(Given records)
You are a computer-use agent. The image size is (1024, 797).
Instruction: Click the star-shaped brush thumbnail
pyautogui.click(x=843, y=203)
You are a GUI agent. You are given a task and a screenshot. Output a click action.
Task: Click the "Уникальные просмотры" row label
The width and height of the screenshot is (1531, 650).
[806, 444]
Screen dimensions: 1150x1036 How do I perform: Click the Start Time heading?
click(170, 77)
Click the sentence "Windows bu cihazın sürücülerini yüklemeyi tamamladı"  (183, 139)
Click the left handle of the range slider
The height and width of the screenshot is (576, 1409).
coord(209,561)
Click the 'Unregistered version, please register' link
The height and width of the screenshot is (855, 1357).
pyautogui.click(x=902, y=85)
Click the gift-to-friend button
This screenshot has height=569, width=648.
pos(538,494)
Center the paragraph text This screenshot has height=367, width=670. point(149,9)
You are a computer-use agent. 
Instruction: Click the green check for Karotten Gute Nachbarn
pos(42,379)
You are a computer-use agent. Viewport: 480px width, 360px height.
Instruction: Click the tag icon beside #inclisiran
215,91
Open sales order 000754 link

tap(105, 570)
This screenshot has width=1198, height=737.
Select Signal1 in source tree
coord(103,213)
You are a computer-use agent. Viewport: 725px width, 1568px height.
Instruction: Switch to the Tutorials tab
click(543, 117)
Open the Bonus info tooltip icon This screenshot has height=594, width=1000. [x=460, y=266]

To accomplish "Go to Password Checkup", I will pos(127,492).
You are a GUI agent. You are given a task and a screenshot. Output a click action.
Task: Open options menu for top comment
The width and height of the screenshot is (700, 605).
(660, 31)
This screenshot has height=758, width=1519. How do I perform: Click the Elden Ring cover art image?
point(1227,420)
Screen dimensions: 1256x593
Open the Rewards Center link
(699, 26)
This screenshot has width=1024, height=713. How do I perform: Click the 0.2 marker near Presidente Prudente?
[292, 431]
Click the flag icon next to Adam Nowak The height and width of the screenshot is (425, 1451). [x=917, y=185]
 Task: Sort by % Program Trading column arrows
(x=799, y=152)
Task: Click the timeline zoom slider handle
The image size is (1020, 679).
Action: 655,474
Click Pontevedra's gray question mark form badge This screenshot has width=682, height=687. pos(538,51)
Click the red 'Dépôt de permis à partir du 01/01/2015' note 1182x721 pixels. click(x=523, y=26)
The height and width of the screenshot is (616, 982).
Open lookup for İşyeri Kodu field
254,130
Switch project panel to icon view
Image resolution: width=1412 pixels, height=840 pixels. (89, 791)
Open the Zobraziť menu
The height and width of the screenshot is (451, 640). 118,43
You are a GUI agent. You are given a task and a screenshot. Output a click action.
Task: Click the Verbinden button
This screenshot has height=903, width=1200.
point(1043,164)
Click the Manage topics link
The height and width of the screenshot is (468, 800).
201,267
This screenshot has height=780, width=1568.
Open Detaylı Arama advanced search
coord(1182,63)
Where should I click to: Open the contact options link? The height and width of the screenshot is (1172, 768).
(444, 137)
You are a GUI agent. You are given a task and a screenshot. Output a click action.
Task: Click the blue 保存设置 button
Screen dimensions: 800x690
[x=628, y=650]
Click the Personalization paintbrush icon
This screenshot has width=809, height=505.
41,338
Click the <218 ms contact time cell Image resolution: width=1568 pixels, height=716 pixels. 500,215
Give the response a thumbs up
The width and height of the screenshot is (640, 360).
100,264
(End Given records)
Out of the data above, give again only the lines starting at the one holding "Open Detaylı Arama advanced search" and ending at the one holding "Task: Click the blue 保存设置 button", unchanged.

Open Detaylı Arama advanced search
coord(1182,63)
Where should I click to: Open the contact options link? The height and width of the screenshot is (1172, 768).
(444, 137)
You are a GUI agent. You are given a task and a screenshot. Output a click action.
Task: Click the blue 保存设置 button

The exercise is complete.